# RECORDS FOR THE TASK
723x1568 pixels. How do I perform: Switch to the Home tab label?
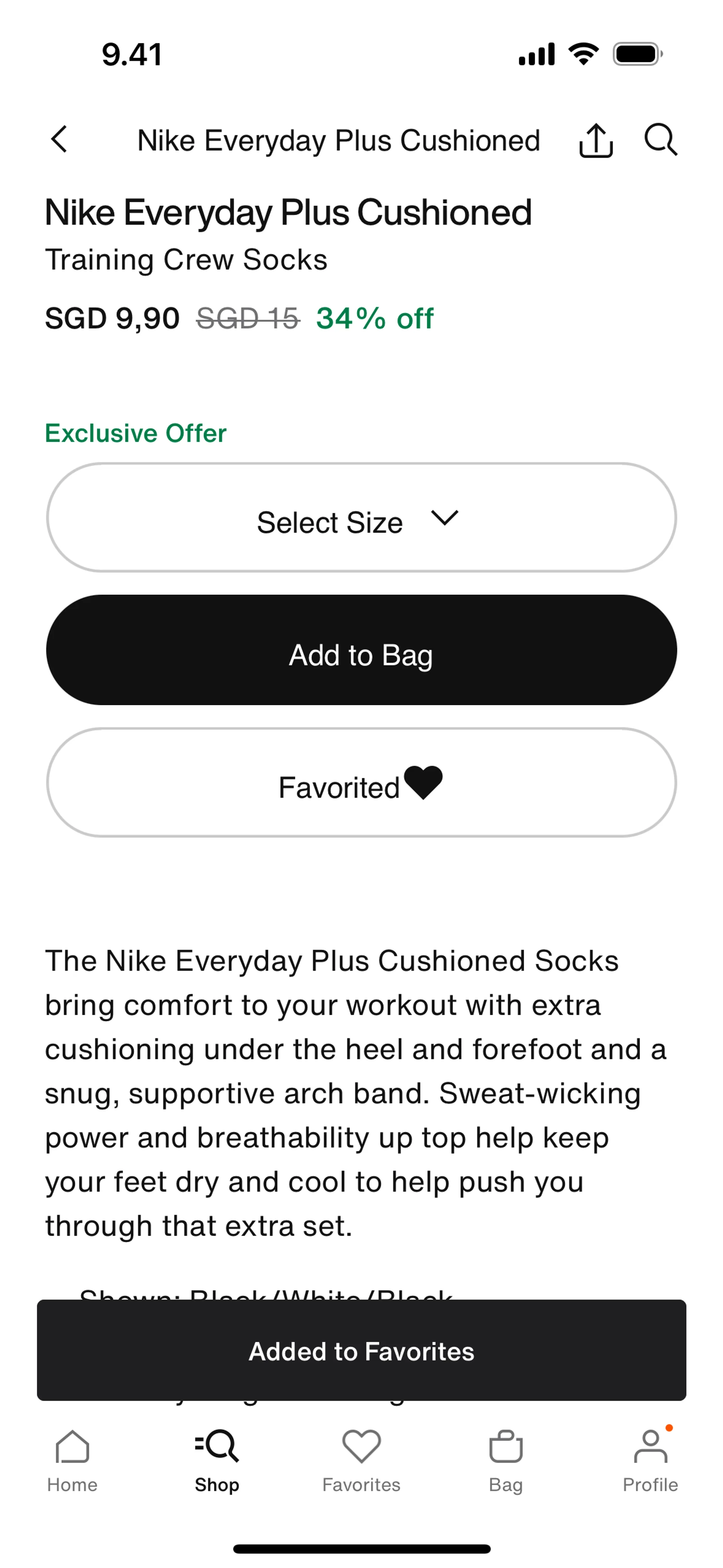(72, 1485)
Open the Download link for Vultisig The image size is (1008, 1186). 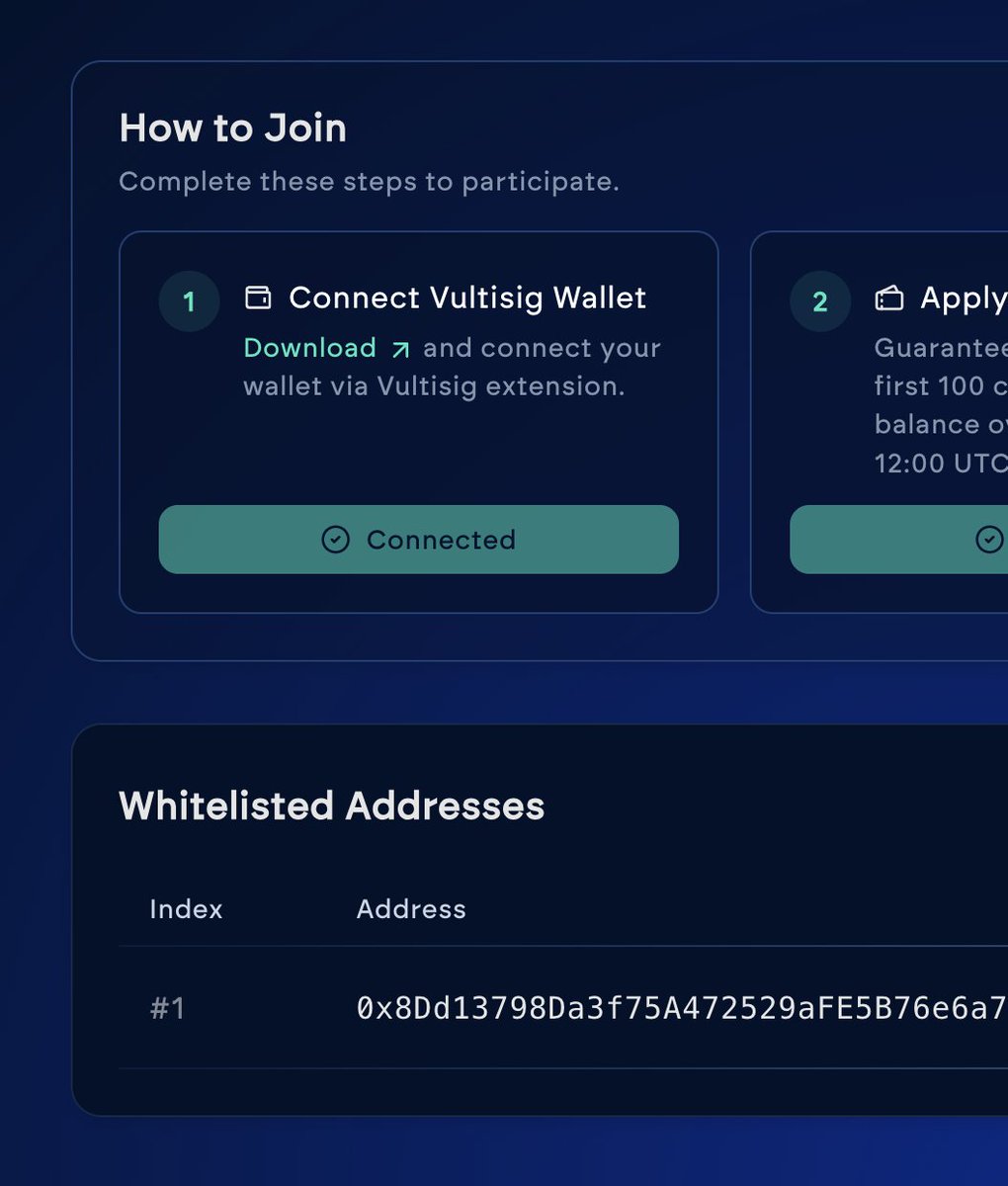coord(309,348)
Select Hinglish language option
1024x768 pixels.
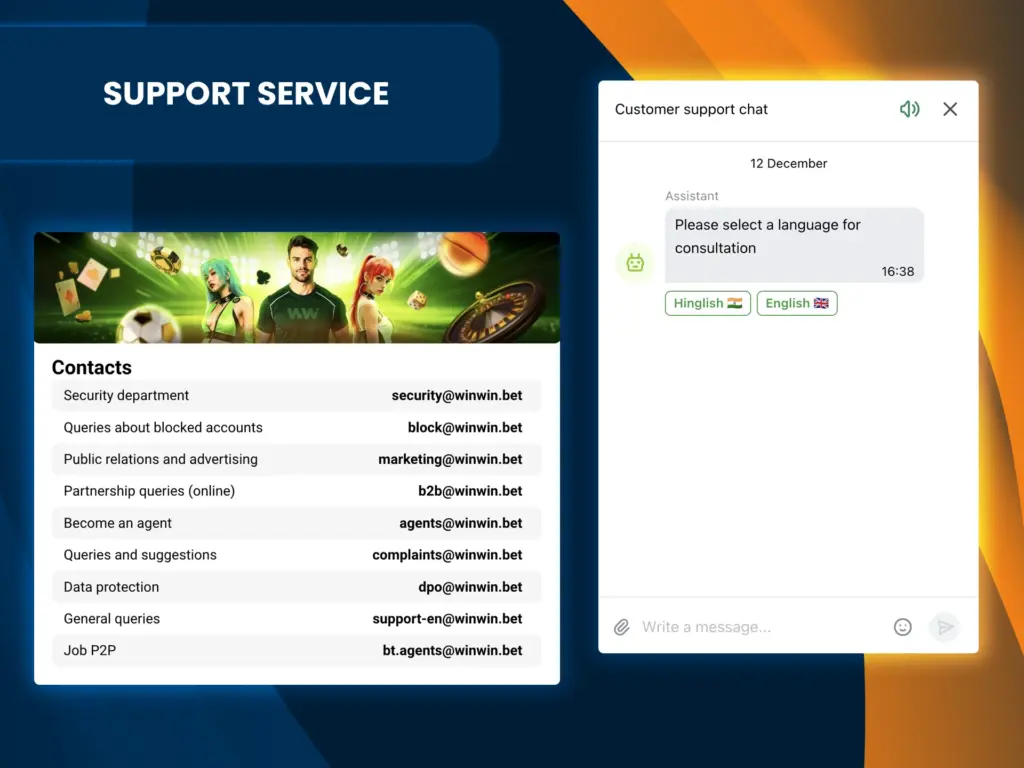[x=707, y=303]
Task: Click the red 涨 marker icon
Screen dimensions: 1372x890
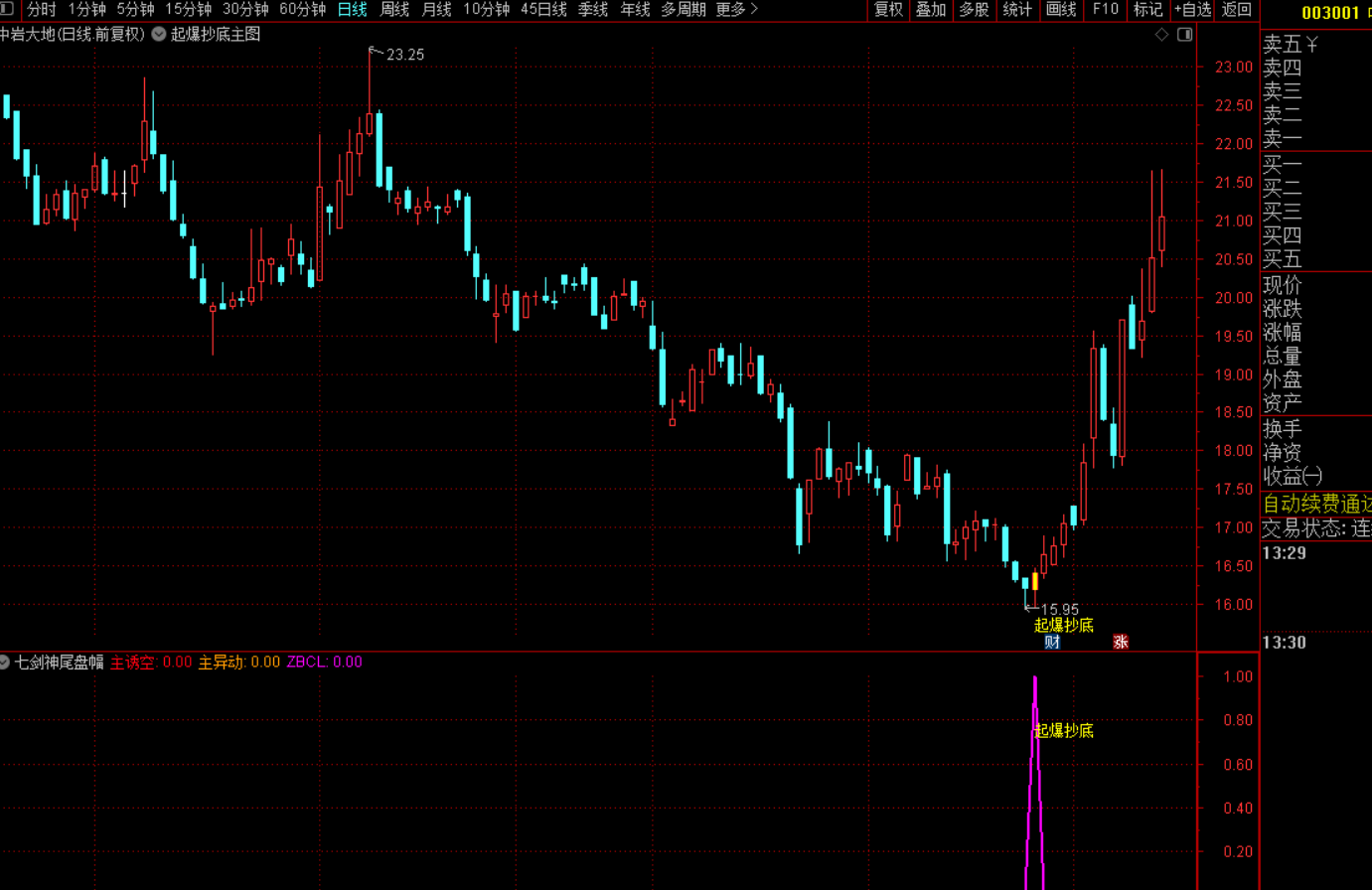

# INSTRUCTIONS TO FOLLOW
Which of the lines above contain the string "pixels", with case counting? Copy each one out in full.

# RESULT BELOW
723x1568 pixels. How do I perform: Switch to the Home tab label?
1024x768 pixels.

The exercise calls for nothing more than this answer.